During the 12 years of sanctions, Iraq’s oil production had been reduced to less than 1.5 million barrels a day (as opposed to its pre-sanctions 3.5 million) in the so called ‘oil for food’ programme, causing a loss of about 262 billion dollars from the country’s oil revenues.

Under that inappropriately named programme, Iraq witnessed the death of half a million of its children. “We think the price is worth it”, said the former US Secretary of State, Madeline Albright, when asked by the media if the lives of 500,000 Iraqi children dying because of the effects of sanctions is worth it.

Never in modern history has a country, who is also one of the founding members of the United Nations, faced such aggression under so many false pretexts. Even as one excuse after another for the war becomes exposed as a lie, the pubic insists on believing the next lie. We know now that there were no weapons of mass destruction, there were no links whatsoever between Saddam Hussein and Al Qaeda, and the whole idea of regime change was not to bring about democracy. Even the human rights propaganda by the US has become a joke after the Abu Ghraib scandal (among many), and the rise of death squads and sectarian bloodshed under the nose of US forces.

After reducing Iraq’s infrastructure to ‘ground zero’, a state of lawlessness was encouraged. The result is a state of civil war where people are facing death, rape, or kidnapping for no other reason sometimes than having a certain name.

Never in modern history has country been forced to pay for its death, torture, and destruction with its own money – its own oil revenues. A country where thieves are entrusted with its richness and where murderous gangs are entrusted with its security.
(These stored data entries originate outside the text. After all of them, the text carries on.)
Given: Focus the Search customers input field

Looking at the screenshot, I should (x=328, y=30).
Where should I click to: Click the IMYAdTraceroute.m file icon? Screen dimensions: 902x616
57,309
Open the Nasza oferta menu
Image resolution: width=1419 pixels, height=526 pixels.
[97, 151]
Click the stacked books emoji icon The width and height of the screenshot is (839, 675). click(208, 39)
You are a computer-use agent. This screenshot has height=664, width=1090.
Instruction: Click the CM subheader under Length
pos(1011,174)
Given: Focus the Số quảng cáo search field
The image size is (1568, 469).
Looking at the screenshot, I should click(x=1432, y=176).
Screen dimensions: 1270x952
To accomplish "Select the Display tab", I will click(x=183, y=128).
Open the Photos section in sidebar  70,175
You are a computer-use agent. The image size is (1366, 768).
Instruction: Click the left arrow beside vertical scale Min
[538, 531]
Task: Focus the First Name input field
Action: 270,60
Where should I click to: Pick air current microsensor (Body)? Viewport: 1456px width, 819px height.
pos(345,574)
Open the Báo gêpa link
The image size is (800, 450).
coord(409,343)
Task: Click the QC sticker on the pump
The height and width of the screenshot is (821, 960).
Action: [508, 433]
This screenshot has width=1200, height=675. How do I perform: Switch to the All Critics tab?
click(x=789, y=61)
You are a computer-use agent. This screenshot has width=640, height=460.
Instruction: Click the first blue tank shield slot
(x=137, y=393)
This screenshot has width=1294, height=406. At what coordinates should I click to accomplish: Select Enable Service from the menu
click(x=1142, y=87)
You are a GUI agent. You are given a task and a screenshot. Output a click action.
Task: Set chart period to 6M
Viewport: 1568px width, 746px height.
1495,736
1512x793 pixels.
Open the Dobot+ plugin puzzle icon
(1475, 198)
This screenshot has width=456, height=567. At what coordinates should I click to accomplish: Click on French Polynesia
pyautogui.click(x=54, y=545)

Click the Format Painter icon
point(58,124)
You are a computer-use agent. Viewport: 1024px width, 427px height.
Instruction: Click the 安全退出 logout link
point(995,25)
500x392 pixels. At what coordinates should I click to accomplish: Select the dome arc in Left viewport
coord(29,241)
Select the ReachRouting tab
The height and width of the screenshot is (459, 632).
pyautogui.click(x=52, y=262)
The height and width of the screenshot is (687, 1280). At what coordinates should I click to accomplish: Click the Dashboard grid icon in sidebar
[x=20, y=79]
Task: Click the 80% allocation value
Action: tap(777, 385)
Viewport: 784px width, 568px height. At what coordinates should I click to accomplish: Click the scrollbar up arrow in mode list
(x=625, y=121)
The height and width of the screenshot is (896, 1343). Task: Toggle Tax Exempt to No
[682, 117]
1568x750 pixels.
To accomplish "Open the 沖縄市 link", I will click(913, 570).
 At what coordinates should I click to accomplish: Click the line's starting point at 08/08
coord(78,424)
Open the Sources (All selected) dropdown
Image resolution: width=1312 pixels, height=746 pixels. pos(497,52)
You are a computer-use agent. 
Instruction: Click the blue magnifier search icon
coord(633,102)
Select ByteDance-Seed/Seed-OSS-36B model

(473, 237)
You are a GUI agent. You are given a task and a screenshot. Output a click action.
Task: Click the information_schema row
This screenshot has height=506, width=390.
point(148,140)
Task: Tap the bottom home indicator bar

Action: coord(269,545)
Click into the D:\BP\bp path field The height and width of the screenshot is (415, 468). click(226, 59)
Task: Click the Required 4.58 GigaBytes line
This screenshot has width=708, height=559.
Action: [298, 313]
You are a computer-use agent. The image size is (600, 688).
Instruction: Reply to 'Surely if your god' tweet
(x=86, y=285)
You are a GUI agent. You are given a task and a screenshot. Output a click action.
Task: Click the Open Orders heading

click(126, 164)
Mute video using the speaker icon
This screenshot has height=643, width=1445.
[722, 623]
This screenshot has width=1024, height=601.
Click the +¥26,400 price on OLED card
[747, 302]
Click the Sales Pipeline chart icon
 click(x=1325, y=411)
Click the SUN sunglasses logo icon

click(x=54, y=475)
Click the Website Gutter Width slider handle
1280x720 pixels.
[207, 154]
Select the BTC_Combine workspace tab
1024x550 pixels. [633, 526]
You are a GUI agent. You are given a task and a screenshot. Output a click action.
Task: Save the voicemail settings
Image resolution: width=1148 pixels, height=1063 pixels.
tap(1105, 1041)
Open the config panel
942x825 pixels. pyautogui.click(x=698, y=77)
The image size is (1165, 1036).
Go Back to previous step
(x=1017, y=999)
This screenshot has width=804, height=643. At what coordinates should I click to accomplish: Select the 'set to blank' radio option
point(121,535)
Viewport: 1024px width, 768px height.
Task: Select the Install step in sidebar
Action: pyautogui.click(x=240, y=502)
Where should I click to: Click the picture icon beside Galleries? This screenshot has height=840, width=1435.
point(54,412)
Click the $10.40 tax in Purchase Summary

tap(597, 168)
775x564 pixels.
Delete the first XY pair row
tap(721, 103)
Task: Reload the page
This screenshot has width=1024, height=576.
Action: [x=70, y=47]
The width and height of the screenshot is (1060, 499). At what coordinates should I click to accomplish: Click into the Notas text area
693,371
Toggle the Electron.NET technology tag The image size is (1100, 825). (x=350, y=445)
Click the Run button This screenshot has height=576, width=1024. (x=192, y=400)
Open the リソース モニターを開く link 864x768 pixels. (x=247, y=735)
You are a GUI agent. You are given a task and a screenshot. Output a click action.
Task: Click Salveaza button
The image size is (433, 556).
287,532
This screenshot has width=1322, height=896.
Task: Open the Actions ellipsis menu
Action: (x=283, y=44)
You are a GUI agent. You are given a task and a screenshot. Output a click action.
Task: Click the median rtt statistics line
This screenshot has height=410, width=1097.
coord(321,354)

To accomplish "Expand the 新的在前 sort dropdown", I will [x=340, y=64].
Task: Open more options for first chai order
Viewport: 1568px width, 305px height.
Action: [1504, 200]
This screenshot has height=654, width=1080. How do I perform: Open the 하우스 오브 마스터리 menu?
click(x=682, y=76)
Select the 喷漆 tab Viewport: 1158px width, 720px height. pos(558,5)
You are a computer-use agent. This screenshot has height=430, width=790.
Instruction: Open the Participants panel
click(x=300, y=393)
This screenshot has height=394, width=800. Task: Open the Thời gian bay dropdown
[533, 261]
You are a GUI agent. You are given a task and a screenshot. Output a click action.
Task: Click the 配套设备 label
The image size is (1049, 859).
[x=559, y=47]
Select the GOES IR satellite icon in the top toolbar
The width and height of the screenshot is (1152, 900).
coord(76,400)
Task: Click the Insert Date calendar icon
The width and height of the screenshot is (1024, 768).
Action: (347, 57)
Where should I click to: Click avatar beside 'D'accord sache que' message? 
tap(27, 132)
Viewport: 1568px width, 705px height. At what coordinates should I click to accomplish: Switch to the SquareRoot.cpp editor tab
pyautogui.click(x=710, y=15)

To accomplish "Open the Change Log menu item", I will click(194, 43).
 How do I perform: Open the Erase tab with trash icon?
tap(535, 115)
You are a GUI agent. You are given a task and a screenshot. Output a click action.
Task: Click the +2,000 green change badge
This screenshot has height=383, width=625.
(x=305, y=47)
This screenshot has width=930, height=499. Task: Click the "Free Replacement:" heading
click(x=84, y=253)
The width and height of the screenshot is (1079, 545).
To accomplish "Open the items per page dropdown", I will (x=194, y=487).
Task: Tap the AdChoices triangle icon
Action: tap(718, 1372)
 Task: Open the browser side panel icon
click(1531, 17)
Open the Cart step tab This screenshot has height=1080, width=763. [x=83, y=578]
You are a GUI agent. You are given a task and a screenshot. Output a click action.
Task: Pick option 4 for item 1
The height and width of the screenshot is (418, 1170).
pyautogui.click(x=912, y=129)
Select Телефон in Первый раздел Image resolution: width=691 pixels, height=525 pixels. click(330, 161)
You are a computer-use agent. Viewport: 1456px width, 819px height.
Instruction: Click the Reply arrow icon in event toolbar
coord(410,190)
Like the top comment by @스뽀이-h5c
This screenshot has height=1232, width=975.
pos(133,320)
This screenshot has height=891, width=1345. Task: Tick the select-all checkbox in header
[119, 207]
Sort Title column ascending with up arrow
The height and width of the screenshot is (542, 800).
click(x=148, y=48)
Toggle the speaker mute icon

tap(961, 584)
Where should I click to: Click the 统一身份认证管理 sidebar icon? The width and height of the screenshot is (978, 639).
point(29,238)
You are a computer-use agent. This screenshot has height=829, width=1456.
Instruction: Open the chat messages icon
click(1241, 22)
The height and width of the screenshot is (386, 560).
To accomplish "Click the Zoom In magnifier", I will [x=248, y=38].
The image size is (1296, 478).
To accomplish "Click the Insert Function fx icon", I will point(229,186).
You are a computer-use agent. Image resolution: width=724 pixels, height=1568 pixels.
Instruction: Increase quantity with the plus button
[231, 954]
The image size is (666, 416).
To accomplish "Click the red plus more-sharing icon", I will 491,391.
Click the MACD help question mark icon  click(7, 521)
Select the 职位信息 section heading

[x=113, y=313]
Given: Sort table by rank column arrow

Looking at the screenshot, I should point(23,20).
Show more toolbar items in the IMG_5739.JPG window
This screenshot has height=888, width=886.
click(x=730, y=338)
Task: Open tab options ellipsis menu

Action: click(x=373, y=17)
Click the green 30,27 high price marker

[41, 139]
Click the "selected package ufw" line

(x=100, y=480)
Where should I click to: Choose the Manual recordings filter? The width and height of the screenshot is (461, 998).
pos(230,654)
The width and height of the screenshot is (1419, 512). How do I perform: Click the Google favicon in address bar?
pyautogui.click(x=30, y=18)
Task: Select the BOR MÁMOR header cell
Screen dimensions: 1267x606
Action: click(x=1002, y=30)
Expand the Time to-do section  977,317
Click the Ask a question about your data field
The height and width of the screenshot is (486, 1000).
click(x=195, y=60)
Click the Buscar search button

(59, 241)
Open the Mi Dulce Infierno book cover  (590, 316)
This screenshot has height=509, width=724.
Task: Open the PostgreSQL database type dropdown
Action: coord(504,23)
Not even Iraq’s heritage has been spared. Instead of protecting the country’s museums, which is a legal obligation of occupying powers according to international law, former US Defence Secretary Donald Rumsfeld said, “Stuff happens” when asked about the chaos that has befallen the country’s institutions.

Ever since the US-led invasion, Iraq’s academics have been mysteriously targeted. Key figures in the county’s science and research fields, as well as other fields, have been assassinated with no claim of responsibility.

In whose interest must a country’s past, present and future be threatened in such violent manner? In whose interest were the Jews led to their death in Nazi camps? No one; because it is simply not about interests. The neo-fascism of our age goes far beyond some of the West’s leaders or their governments. It goes beyond the hidden biases of some of our so called ‘free’ media. Neo-fascist sentiments have reached deep into the collective subconscious of Western societies. It is a new sense of ‘social imperialism’ in which almost everyone, knowingly or not, is an accomplice and beneficiary.

During the times of Hitler, you would see Germans gathered in perfect cohesion, chanting slogans in fervour. Today, those who support fascist leaders do not make such an effort. They can simply show their support by going to the ballot and voting for them once every four years instead. What happens later, which could include genocide or torture, they would watch calmly on TV.